At the graduation program for our nursery school a few weeks ago the director asked the children what they wanted to be when they grow up.  One girl stopped the director dead in her tracks when she answered: “A urologist.”  Now picture two girls having that what-I-want-to-be-when-I-grow-up discussion about 3,100 years ago.  One says, “I’d like to be the leader of our nation, plus a judge, a prophet, and a published poet.  What about you?”  The other says, “I’m more for traditional roles.  I’ll be a homemaker gifted in hospitality.  As a den-leader, I’ll be able to pitch a tent.  I’ll bake the best chocolate chip cookies in the land and serve them to house guests with milk.  And one more thing:  I’ll be able to drive a tent peg through a feared foreign leader’s head, should the need arise.”  There we have them: Deborah and Jael.  Ms. up-front and Ms. behind-the scenes.  Shock and awe.  Thelma and Louise ride again.

 

We see the Judges cycle again.  God appoints a new leader, Ehud, in chapter 3.  Blessing follows.  Then
Israel
forgets and sins.  God sends judgment.  In distress
Israel
cries out to God, who sends Deborah.  Whoa!  Are you kidding?  God sends a woman to lead the nation.  Can this be?  Some might say that there must have been no good men or surely God would have chosen a man.   Look at the track record of most of the men God chose and Deborah looks pretty good.  She is a multi-gifted woman.  She is described as a prophet, a judge, and a national leader—all while married.   “Now Deborah, a prophet, the wife of Lappidoth, was leading
Israel
at that time.   She held court under the Palm of Deborah between Ramah and Bethel in the hill country of Ephraim, and the Israelites went up to her to have their disputes decided.”  (Judges 4:4-5.)  As a prophet she spoke the word of God to the people.  That was and is the essence of the prophetic gift.  As a judge she gave rulings to solve disputes, which led to her nationally syndicated afternoon TV show, “Judge Debbie.”  As a national leader she showed great wisdom, calling on the wisdom of others, assuring the week-kneed Barak that maybe he could do something for his nation, and instilling confidence in the nation that victory was at hand.

 

Of all the national leaders we find in Judges, I think she is the most commendable.  Unlike most of the others, she is not recorded as having a lapse in faithfulness to God.  My conviction that women and men are called to share in church leadership is well known.  Deborah certainly gives me room to say more today.  Deborah is the only woman listed as a leader of
Israel
in Judges, so some might say she was an exception.  She was an exception, with a resume more interesting and diverse than any other of the judges.  But she wasn’t the only woman God used with prophetic or leadership gifts in
Israel
.  There were Miriam, Huldah, Naomi and Ruth, Esther, Rahab, and more.  In a time when much of societal life was hierarchical and male-dominated, God had a better way. 

 

Sometime after Deborah, the Lord spoke so clearly through the prophet Joel: “I will pour out my Spirit on all people.  Your sons and daughters will prophesy, your old men will dream dreams, your young men will see visions.  Even on my servants, both men and women, I will pour out my Spirit in those days.”  (Joel 2:28-29.)  And that became glorious reality in Acts 2 on the Church’s first Pentecost.  But it was happening long before.  God chooses people for leadership in ways that confound us.  We wouldn’t have picked Moses, guilty of murder, to become
Israel
’s deliverer in
Egypt
.  We wouldn’t have picked Abraham and Sarah, advanced in age and with some moral lapses, to bear the child of promise for the nation.  We wouldn’t have picked David over his older brothers, far more impressive than he, to be the king to unite
Israel
.  We wouldn’t have picked Mary, barely a teenager and engaged to a quiet male, to carry the Messiah to birth.  We wouldn’t have picked Paul, devout Jew and a violent hater and persecutor of the Church, to become the great missionary to the Gentiles.  We wouldn’t have picked each other!

 

What does God look for in a leader?
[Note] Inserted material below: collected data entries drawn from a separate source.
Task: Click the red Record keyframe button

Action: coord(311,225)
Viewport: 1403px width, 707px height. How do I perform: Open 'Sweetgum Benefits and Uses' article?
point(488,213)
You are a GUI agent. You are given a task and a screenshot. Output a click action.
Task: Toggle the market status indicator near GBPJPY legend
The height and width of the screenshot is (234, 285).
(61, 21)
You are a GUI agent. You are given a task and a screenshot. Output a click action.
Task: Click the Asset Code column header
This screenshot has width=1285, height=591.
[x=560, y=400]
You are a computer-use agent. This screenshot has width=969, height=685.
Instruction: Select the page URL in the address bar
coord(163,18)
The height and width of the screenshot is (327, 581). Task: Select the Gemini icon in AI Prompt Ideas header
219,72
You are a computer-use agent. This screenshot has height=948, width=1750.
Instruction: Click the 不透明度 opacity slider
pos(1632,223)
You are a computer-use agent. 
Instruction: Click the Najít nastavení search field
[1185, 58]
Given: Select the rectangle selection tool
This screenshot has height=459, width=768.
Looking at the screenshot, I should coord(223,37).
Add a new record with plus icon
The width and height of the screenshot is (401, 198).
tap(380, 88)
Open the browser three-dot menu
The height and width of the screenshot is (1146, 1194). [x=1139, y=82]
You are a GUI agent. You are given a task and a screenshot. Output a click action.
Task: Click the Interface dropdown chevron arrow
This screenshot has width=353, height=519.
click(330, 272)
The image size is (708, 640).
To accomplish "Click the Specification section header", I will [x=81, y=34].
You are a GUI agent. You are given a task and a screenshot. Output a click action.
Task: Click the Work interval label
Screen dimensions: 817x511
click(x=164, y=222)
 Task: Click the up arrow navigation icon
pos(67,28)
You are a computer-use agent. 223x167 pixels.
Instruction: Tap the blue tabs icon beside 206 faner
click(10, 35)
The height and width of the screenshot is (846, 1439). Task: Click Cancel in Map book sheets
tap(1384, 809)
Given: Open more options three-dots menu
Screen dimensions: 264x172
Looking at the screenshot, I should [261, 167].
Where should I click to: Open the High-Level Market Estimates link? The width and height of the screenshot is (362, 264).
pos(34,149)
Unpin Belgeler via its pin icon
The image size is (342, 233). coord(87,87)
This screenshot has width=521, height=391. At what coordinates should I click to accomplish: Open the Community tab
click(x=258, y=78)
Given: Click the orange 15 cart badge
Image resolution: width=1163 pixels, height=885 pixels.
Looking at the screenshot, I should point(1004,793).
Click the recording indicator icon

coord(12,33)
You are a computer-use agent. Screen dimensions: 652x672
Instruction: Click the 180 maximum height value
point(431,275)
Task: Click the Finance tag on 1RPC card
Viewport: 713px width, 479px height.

After years of pastoral leadership I’ve come to this answer:  I don’t know.  I know God looks for heart.  I’m not sure I can add much more.  I know that the more I read the Bible the more I stand in amazement at how God selects leaders.  Several people are mentioned in this chapter.  Barak, a military leader, is afraid to go forth without Deborah.  In a way the heroes in the story are Deborah and Jael, two women who look to be very different, but the great hero of the story is their God.

 

A teacher was sitting at her desk grading papers when her first grade class came back from lunch. One of her students told her, “Robert has to go to the principal's office.”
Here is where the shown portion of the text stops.